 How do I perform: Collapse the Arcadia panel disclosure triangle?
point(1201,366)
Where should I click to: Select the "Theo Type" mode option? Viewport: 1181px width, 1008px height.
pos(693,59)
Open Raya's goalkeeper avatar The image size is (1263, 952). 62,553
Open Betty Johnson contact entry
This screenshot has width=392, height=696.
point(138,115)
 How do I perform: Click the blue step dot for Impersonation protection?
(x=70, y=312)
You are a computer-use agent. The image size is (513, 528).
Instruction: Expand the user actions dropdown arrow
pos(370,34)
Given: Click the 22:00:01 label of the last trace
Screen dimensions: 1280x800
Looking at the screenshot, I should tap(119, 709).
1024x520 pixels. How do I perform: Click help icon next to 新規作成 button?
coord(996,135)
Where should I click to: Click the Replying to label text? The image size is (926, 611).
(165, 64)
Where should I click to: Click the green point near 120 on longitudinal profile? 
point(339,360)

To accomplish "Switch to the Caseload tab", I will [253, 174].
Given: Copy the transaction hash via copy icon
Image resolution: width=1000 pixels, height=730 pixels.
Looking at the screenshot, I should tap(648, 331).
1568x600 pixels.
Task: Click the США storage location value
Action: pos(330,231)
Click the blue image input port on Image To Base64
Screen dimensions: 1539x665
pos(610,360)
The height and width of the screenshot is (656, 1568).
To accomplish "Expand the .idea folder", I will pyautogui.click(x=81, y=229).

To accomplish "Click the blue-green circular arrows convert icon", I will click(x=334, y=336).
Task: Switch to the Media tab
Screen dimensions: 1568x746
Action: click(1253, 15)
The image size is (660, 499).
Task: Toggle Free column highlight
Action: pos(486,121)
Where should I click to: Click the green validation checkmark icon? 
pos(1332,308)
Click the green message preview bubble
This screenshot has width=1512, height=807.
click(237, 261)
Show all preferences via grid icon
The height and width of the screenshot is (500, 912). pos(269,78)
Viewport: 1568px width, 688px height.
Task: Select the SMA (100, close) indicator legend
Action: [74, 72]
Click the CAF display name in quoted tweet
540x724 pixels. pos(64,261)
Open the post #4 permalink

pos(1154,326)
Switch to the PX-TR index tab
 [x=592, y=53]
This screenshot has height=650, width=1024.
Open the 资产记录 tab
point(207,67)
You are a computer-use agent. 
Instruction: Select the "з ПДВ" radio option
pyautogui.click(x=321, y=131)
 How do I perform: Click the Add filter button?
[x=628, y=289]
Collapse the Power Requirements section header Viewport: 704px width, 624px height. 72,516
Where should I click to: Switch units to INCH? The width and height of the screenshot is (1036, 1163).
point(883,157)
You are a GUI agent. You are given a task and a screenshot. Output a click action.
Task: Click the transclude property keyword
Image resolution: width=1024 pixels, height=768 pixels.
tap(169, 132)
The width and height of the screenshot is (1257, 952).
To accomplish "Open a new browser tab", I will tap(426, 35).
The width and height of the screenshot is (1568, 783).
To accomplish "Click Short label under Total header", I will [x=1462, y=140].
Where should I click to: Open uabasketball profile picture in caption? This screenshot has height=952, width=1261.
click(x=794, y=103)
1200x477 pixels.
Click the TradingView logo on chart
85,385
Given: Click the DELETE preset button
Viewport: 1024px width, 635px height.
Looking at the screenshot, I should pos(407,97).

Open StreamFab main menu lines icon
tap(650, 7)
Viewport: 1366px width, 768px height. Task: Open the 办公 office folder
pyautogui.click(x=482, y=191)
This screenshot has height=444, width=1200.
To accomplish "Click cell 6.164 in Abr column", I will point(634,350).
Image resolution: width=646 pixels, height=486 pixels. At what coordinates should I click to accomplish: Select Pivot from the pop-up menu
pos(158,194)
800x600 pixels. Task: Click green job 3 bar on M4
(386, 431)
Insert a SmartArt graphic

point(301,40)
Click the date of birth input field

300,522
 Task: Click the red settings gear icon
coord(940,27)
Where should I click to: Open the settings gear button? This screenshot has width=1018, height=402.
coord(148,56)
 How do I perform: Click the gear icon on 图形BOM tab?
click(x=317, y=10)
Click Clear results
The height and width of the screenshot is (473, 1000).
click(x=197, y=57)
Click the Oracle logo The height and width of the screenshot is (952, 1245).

======

▸ DIRECTIONS FOR THIS TASK
Every line above carrying the word "agent" needs to be shown.

▸ PROBLEM SOLUTION
You are a computer-use agent. The image size is (513, 528).
You are a computer-use agent. 
You are a GUI agent. You are given a task and a screenshot. Output a click action.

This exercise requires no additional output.